As Taleb told me, “The great danger has always been too much connectivity.” Proliferating global networks, both physical and virtual, inevitably incorporate more fat-tail risks into a more interdependent and “fragile” system: not only risks such as pathogens but also computer viruses, or the hacking of information networks, or reckless budgetary management by financial institutions or state governments, or spectacular acts of terror. Any negative event along these lines can create a rolling, widening collapse—a true black swan—in the same way that the failure of a single transformer can collapse an electricity grid.
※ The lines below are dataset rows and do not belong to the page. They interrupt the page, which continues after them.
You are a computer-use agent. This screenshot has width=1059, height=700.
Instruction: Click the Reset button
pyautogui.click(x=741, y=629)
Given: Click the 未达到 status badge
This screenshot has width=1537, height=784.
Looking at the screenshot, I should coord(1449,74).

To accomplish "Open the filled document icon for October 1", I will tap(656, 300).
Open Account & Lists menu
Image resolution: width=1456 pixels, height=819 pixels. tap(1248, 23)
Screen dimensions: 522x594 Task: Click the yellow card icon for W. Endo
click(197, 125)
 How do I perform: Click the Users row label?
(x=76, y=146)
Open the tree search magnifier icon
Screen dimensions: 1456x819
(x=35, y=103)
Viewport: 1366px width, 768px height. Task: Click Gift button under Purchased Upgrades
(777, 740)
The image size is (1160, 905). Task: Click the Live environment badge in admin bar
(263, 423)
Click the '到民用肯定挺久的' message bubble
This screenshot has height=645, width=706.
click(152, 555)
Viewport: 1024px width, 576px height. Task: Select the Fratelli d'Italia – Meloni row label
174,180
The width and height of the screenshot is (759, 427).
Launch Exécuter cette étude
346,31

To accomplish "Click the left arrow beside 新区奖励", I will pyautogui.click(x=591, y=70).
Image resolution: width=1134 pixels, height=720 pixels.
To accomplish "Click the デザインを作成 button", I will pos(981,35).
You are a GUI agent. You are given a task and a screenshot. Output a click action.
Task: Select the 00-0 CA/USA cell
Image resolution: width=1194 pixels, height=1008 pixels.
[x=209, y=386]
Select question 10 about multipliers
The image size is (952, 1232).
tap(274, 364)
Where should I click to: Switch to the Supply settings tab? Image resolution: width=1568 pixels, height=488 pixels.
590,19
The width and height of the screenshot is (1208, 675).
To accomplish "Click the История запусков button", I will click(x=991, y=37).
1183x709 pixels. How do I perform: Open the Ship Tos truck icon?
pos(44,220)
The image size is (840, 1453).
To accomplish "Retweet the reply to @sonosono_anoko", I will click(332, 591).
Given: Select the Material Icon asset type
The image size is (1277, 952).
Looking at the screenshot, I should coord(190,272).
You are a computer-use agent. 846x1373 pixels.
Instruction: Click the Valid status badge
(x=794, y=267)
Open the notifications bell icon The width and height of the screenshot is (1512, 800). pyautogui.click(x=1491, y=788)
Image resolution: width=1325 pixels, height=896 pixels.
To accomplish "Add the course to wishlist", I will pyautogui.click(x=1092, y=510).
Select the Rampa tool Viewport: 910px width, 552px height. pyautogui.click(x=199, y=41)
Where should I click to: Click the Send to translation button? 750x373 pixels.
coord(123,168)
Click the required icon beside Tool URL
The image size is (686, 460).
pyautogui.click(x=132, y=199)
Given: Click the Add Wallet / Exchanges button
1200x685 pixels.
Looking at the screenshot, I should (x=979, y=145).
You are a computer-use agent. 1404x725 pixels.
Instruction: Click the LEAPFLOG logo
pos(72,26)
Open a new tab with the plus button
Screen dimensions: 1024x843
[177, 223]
COVID-19 has initiated ordinary citizens into the esoteric “mayhem” that Taleb’s writings portend. Who knows what will change for countries when the pandemic ends? What we do know, Taleb says, is what cannot remain the same. He is “too much a cosmopolitan” to want global networks undone, even if they could be. But he does want the institutional equivalent of “circuit breakers, fail-safe protocols, and backup systems,” many of which he summarizes in his fourth, and favorite, book, “Antifragile,” published in 2012. For countries, he envisions political and economic principles that amount to an analogue of his investment strategy: government officials and corporate executives accepting what may seem like too-small gains from their investment dollars, while protecting themselves from catastrophic loss.